It is today considered one of Antonioni's more important works. David Sin wrote: "The intervening years appear not to have diminished its impact as an innovative work of cinema, nor as a wider critique of the age in which we live. The film retains a formal playfulness, with its open form offering different ways of watching and projecting onto the characters...and the overall atmosphere of ennui, so beautifully constructed through sound and image, still feels heavily familiar". Peter Bradshaw of The Guardian called the film "visionary" and argued "Antonioni opens up a sinkhole of existential dismay in the Roman streets and asks us to drop down into it. What a strange and brilliant film it is".

The final sequence is especially praised, with Jonathan Rosenbaum and others regarding it as one of the more effective scenes in Antonioni's oeuvre. Director Martin Scorsese, in his documentary about Italian films titled My Voyage to Italy, describes how the film haunted and inspired him as a young moviegoer, noting it seemed to him a "step forward in storytelling" and "felt less like a story and more like a poem". He adds that the ending is "a frightening way to end a film...but at the time it also felt liberating. The final seven minutes of Eclipse suggested to us that the possibilities in cinema were absolutely limitless". In the 2012 Sight & Sound polls conducted by the British Film Institute, L'Eclisse was voted in both the critics' and directors' polls as one of the 100 greatest films of all time.

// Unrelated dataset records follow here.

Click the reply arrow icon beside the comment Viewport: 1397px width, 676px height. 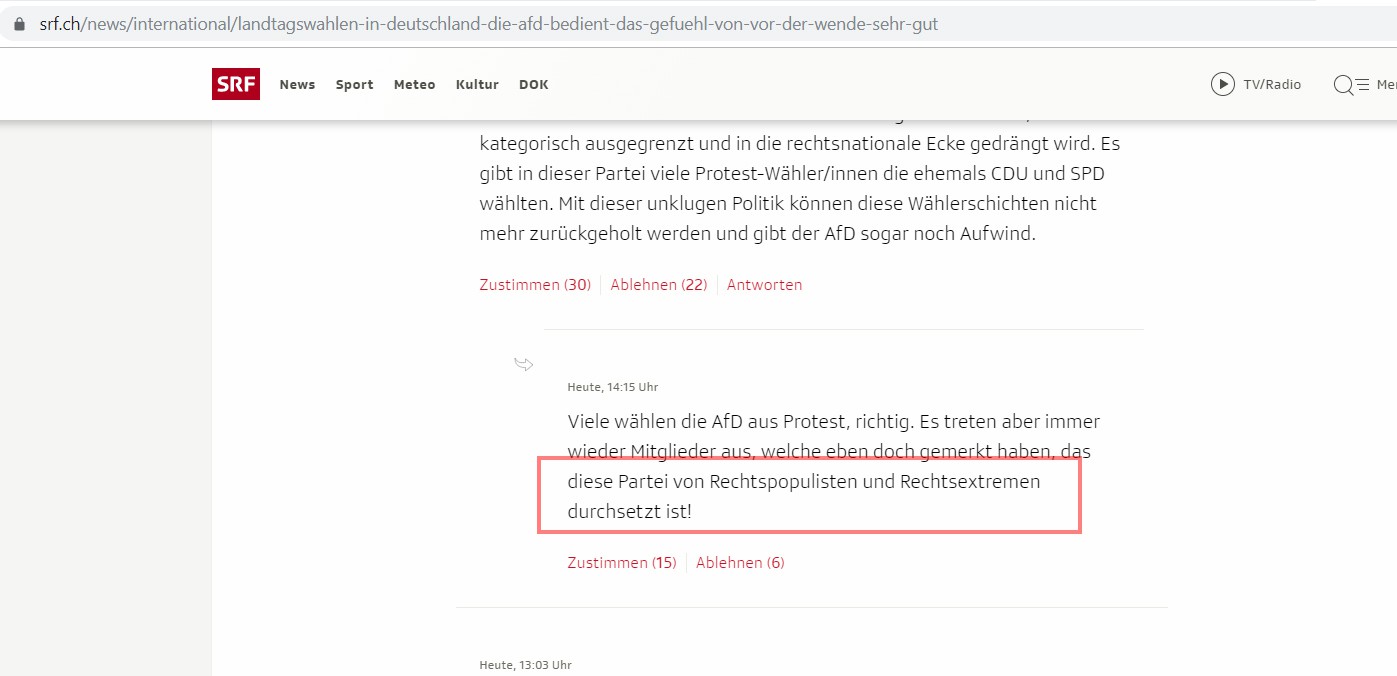click(x=523, y=364)
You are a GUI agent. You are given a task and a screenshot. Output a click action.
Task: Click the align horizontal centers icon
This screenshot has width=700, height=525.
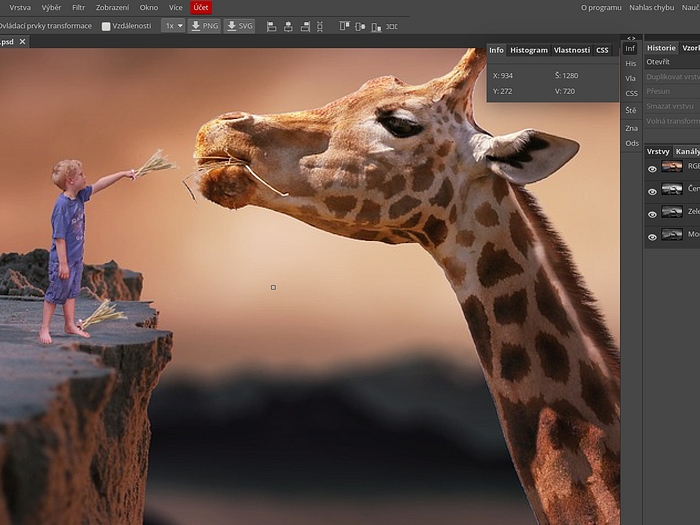click(288, 26)
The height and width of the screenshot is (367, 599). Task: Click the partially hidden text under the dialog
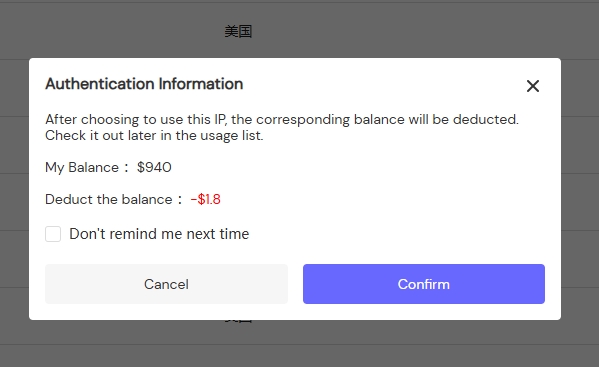238,321
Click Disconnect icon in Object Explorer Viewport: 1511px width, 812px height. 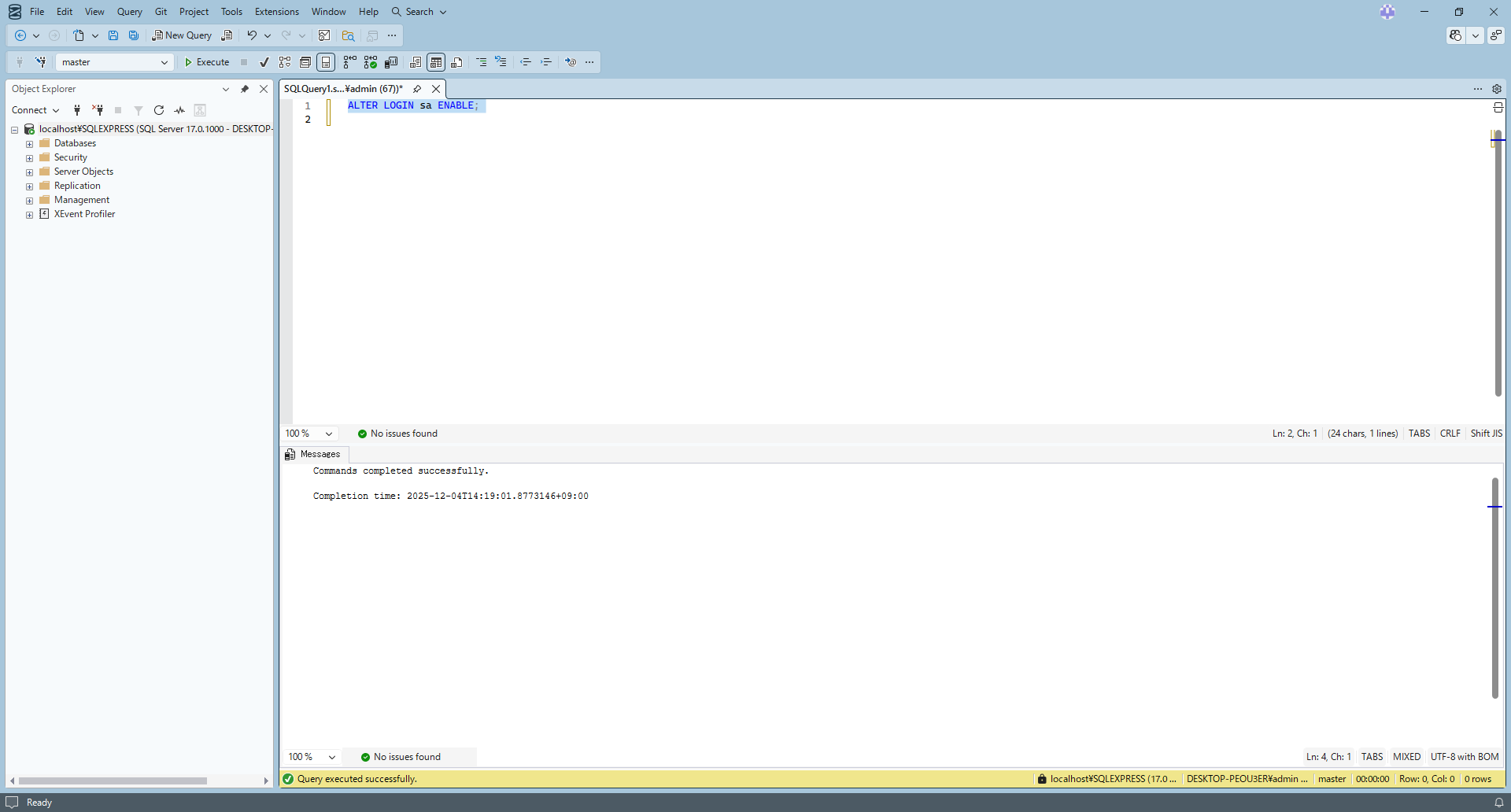[98, 110]
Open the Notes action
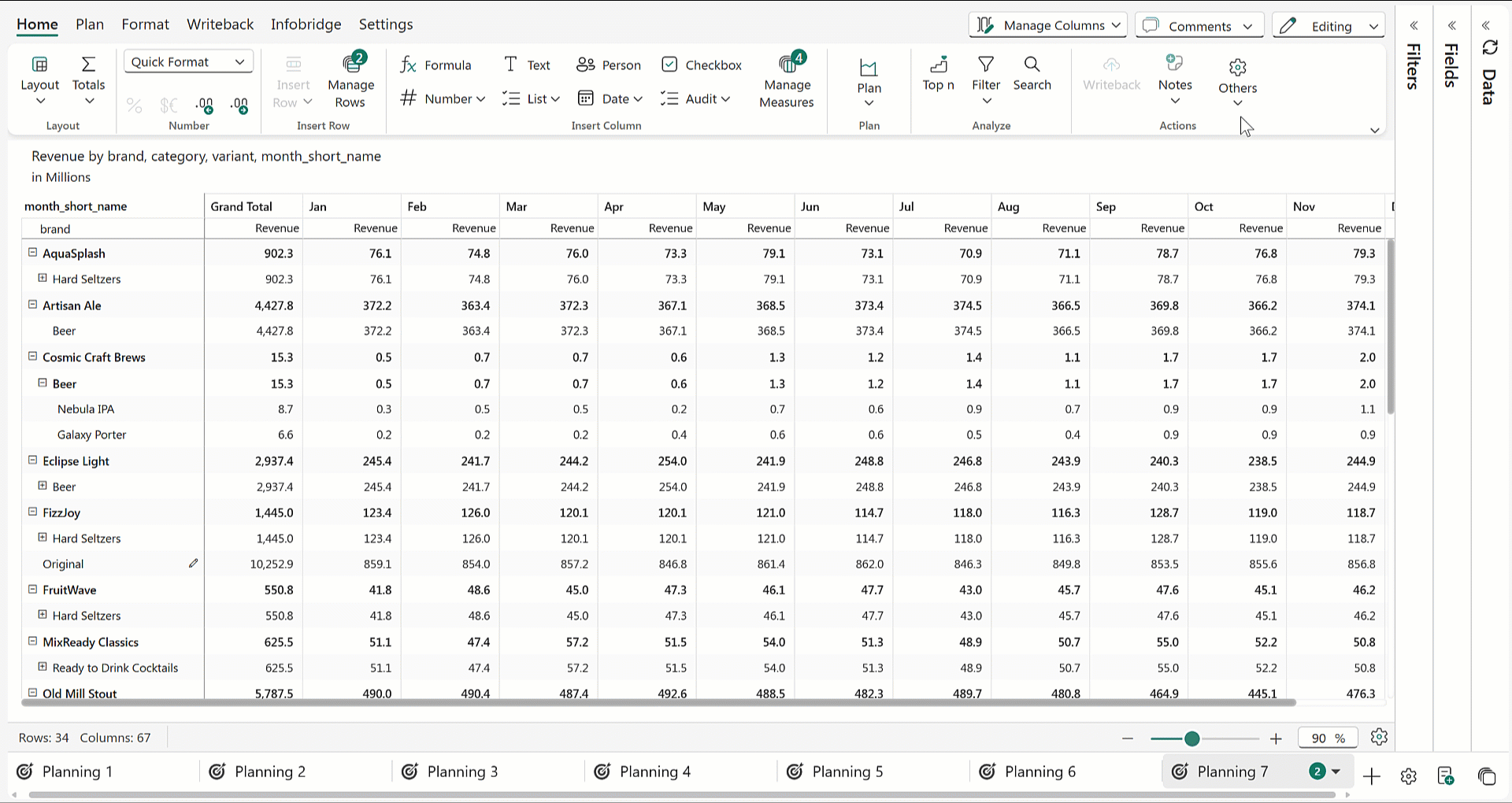The image size is (1512, 803). coord(1174,73)
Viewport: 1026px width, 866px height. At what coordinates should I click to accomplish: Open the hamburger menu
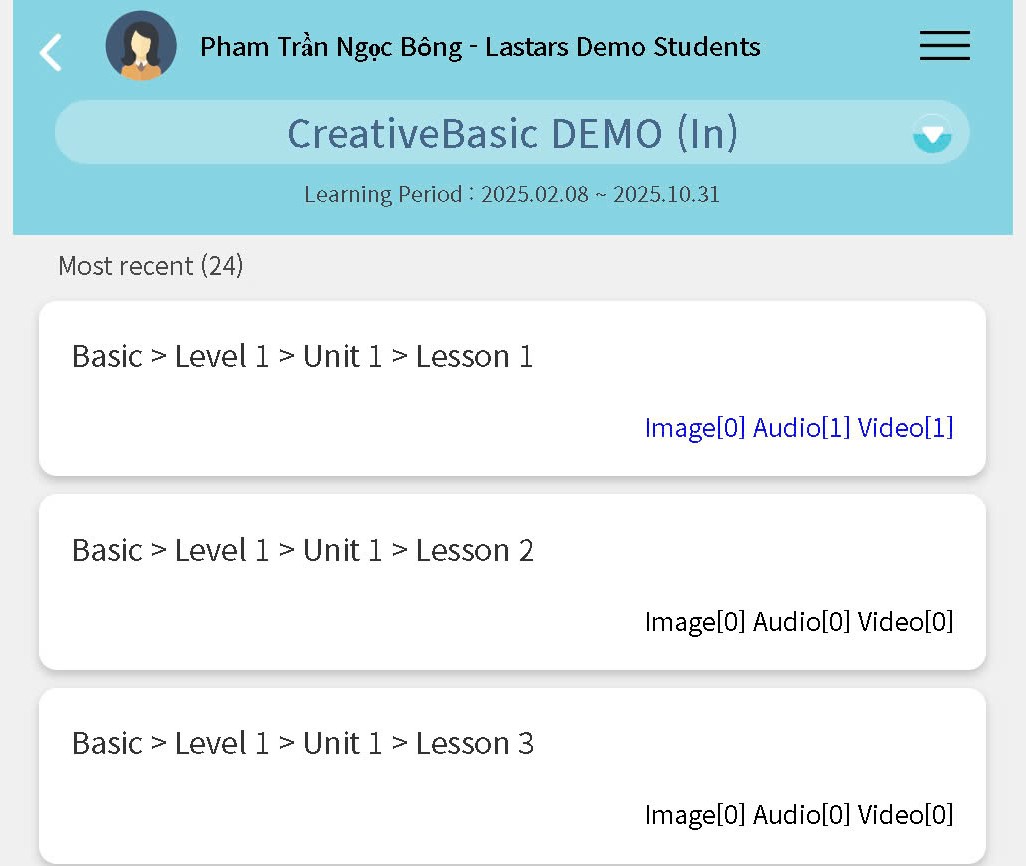coord(944,46)
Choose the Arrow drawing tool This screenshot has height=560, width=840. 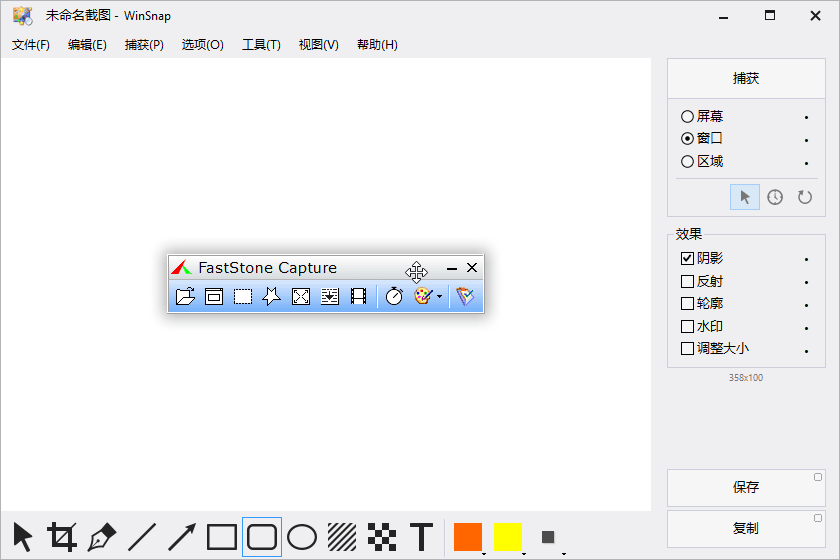click(x=182, y=537)
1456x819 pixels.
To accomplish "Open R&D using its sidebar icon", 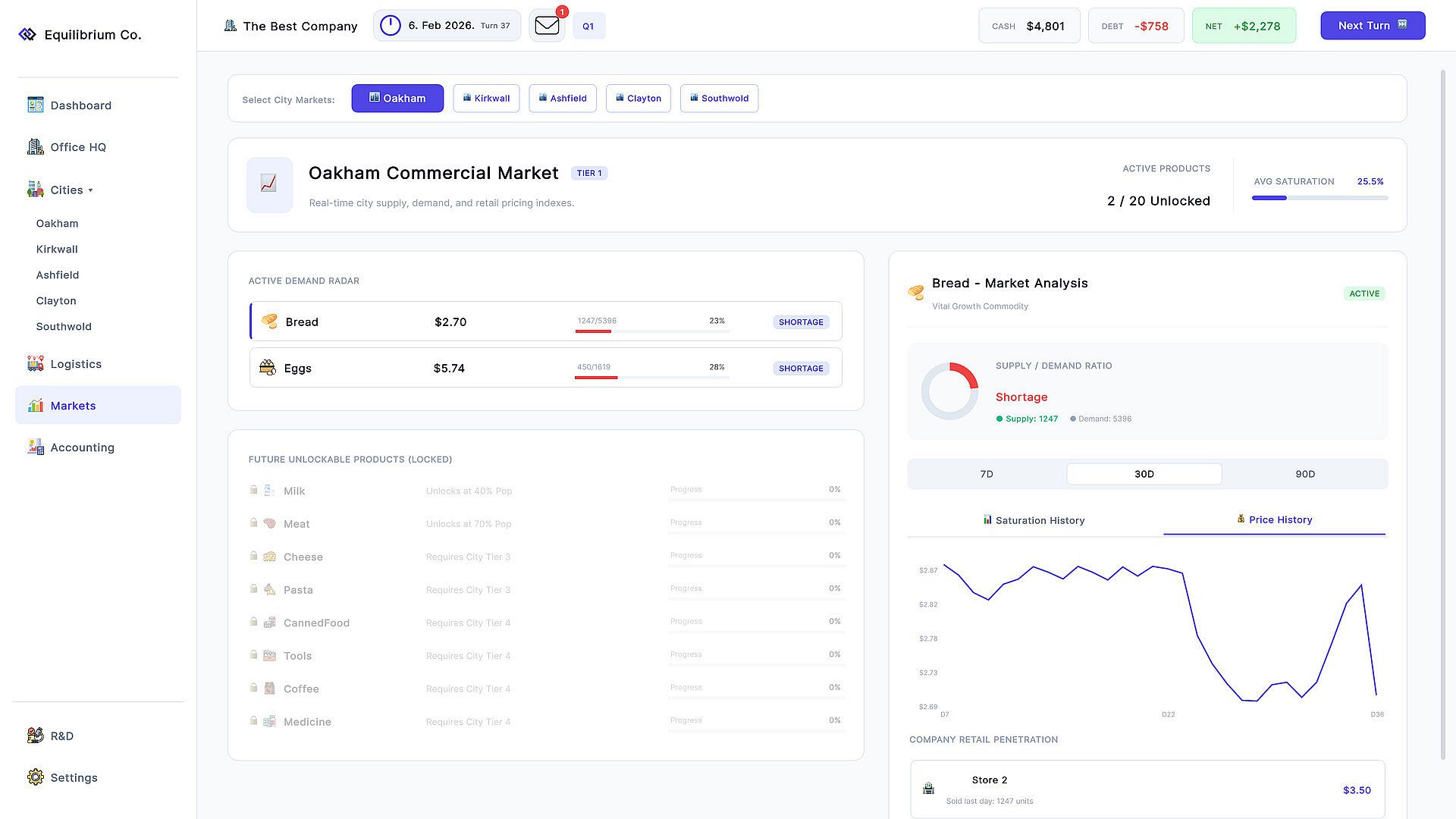I will coord(36,735).
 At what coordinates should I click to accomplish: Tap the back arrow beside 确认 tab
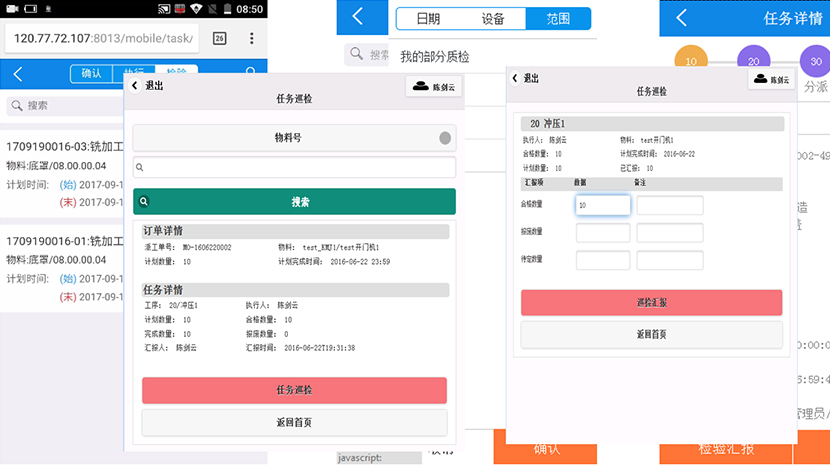(17, 73)
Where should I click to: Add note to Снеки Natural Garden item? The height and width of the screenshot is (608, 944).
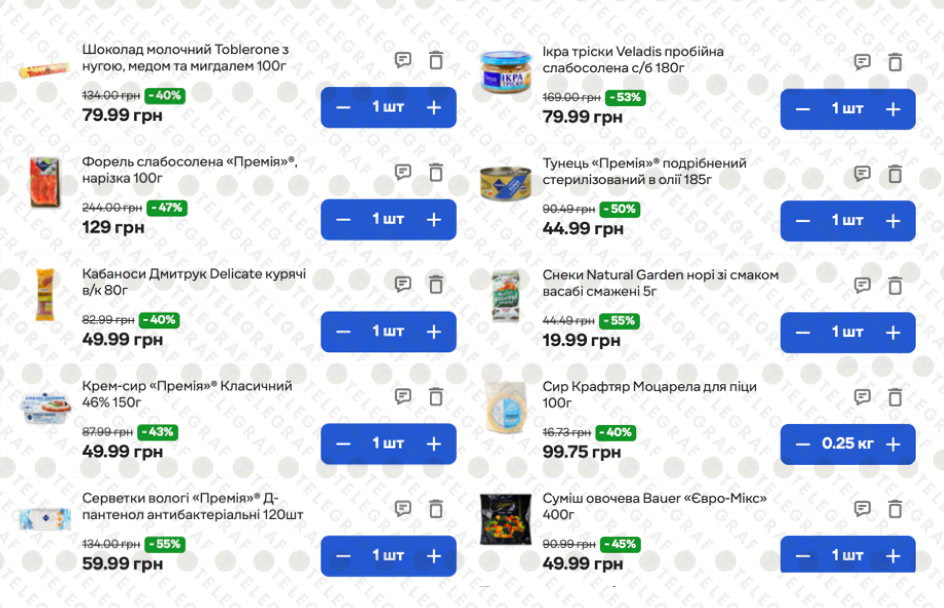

Nevertheless, disapproval of the work has occasionally been voiced. Film critic Robin Wood complained that this and all films made by Antonioni after L'Avventura were "self-indulgent", "defeatist" and a "retreat into a fundamentally complacent despair". Jon Lisi of PopMatters criticized the work as "strictly intellectual" in its returns to the viewer and wrote that viewing the film "isn't exactly like watching paint dry, but the pace is so deliberately slow that it might as well be". Lisi dubbed L'Eclisse "beautifully made, historically important, and boring as hell". Conversely, Susan Doll wrote that if Antonioni's works are "out of vogue with movie goers captivated by postmodern irony and fast-paced editing...we are the worse for it. His work reflected not only a major change in Italian society but also a profound shift in film culture. His visually driven style and provocative approach to narrative raised the bar of what constituted popular filmmaking, and audiences at the time rose to the occasion to embrace it".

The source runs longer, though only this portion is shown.